Six conditions that guarantee the existence of a Utility Function
If a player's preferences are to be expressed by a utility function, these preferences must be consistent:
- Everything is comparable.
- Preference and indifference are transitive. That is, if A>B and B>C, then A>C.
- A player is indifferent when equivalent prizes are substituted in a lottery.
- A player will always gamble if the odds are good enough.
- The more likely the preferred prize, the better the lottery.
- Players are indifferent to gambling. A player's attitude toward a compound lottery - a lottery in which the prizes may be tickets to other lotteries - is dependent only on the ultimate prizes and the chances of getting them as determined by the laws of probability; the actual gambling mechanism is irrelevant.
Restrictions
In reality, it is easy to show that a person cannot consistently prefer the one type of bet to be the other and still satisfy the six conditions necessary for consistency.

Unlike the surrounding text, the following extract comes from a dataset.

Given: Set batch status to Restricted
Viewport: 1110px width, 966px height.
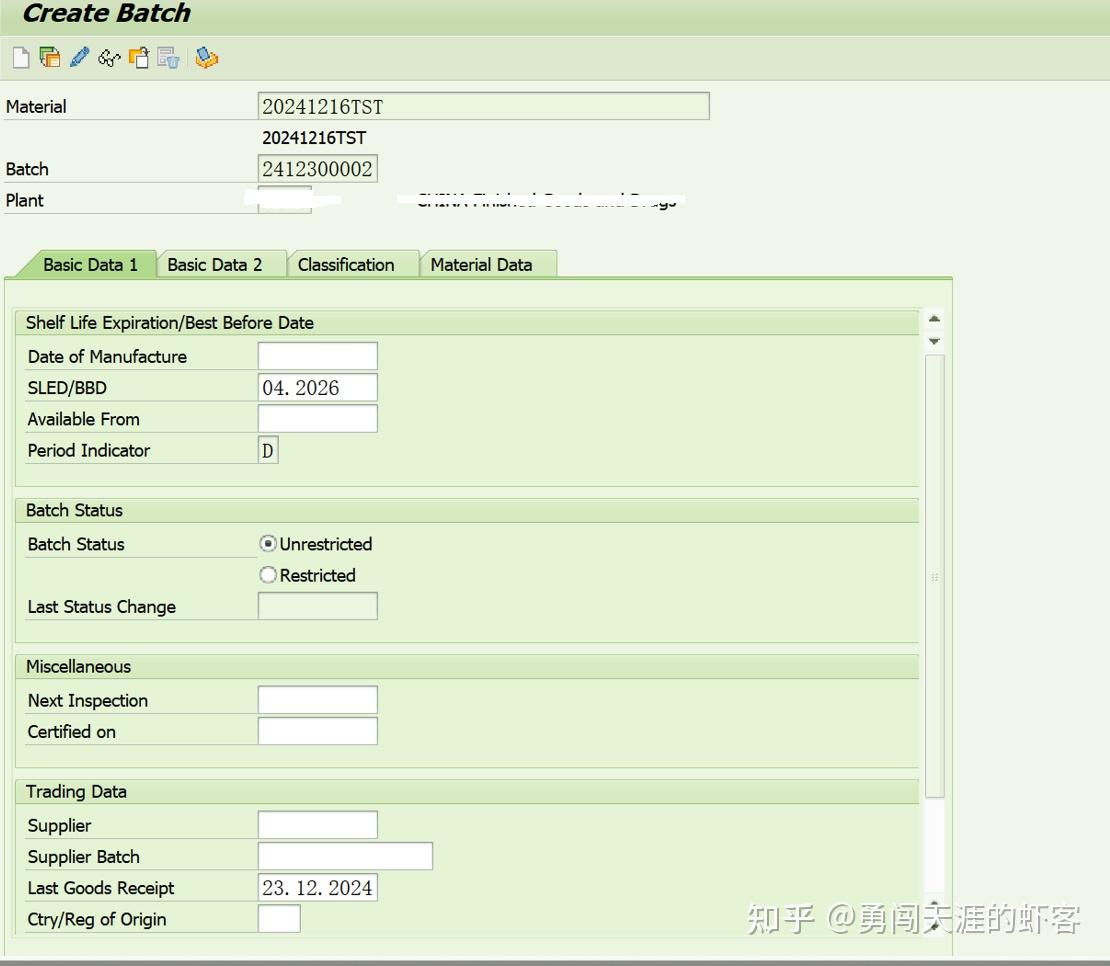Looking at the screenshot, I should click(x=267, y=575).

Another souce of difficulty is the variation in people's preferences over a period of time.
Experiments have shown that decisions often depend on seemingly irrelevant variables.
Context of a problem can influence decision making. It was found that most subjects made different decisions in two identical or equivalent situations when these situations were discribed in different ways. The general rule was this: pelple who feel they have won something generally try to conserve their winnings by avoiding risks. In an identical situation, the same people who perceive that they have just lost something will take risks they considered unacceptable before, to make themselves whole. Also people are more sensitive to the percentage of changes, but not the absolute changes.